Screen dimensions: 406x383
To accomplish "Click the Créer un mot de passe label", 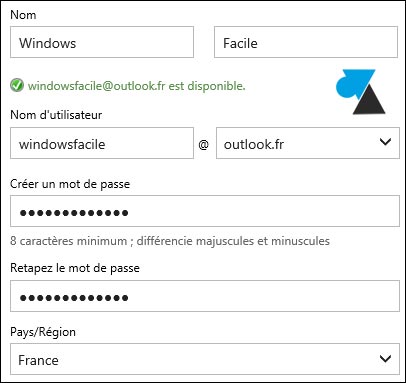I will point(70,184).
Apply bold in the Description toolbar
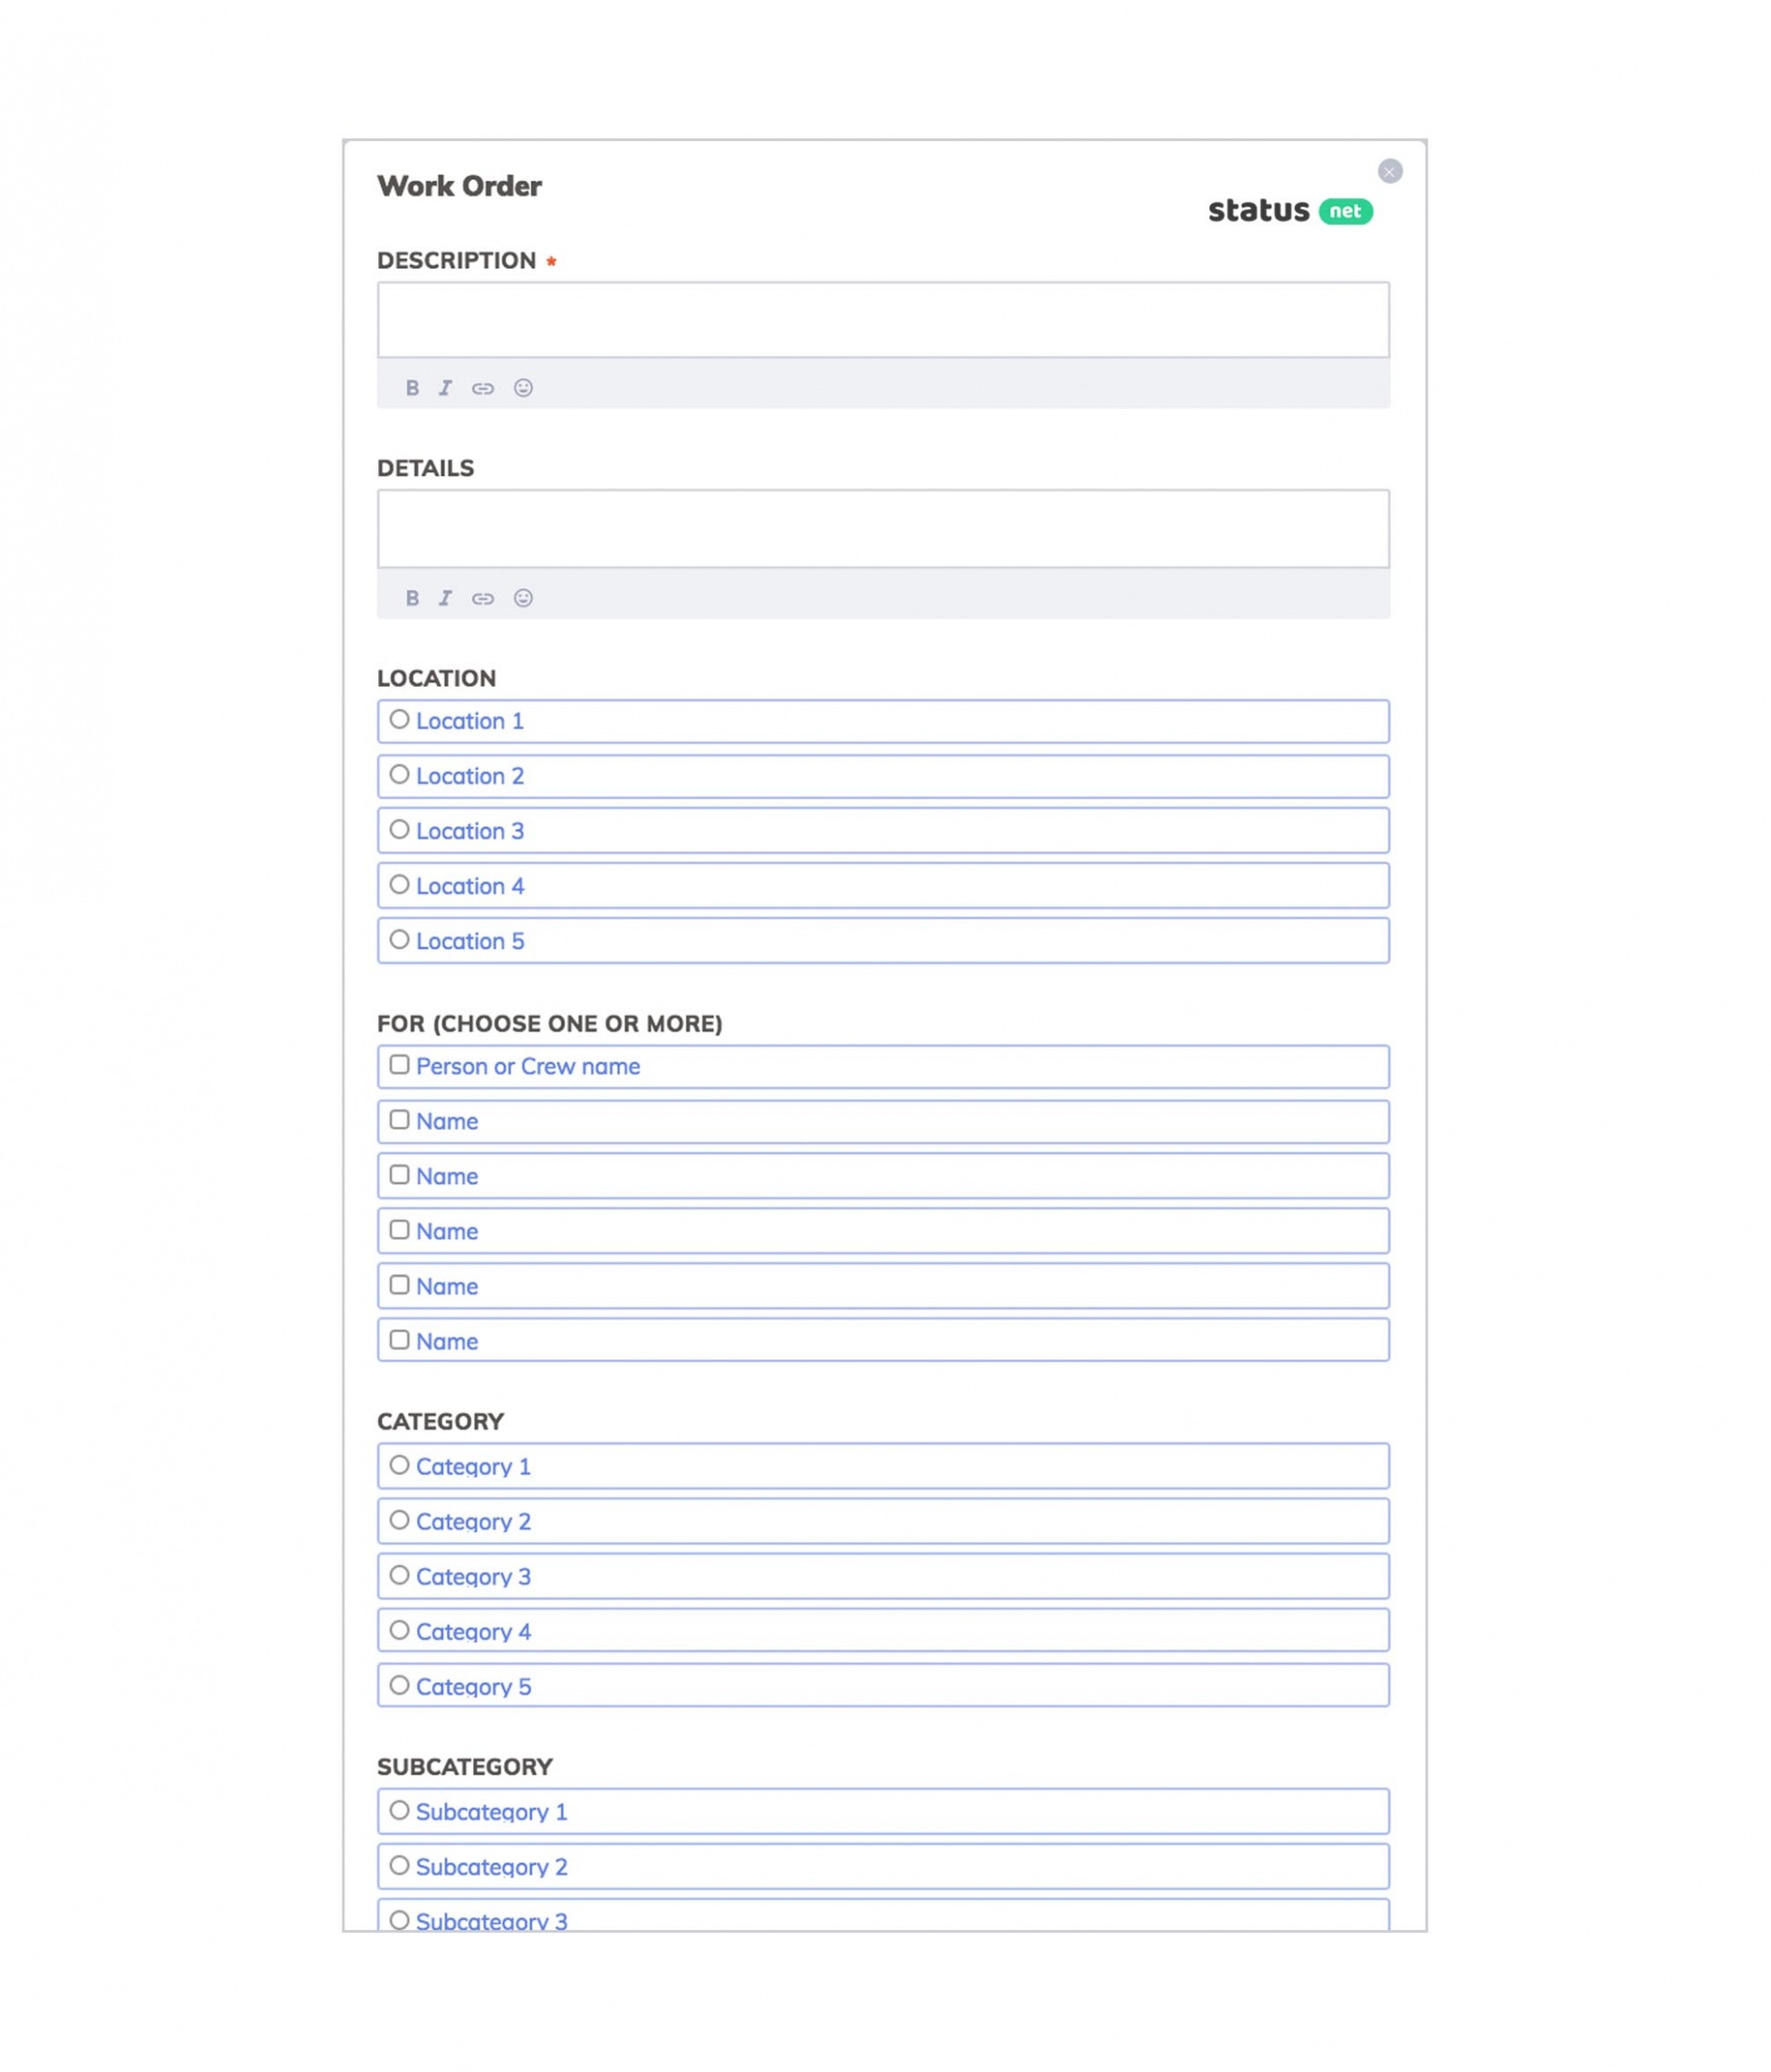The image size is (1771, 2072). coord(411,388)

□ □ □ □ □ □ □

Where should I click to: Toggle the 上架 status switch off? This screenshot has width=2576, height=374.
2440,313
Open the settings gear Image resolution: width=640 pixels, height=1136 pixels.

□ □ □ □ □ □ □

Task brief: Starting with the line that holds "Where should I" and ending with the line that holds "Open the settings", retype every line in the data above exactly, and nothing else.

Problem solution:
Where should I click to: Toggle the 上架 status switch off? This screenshot has width=2576, height=374.
2440,313
Open the settings gear Image resolution: width=640 pixels, height=1136 pixels.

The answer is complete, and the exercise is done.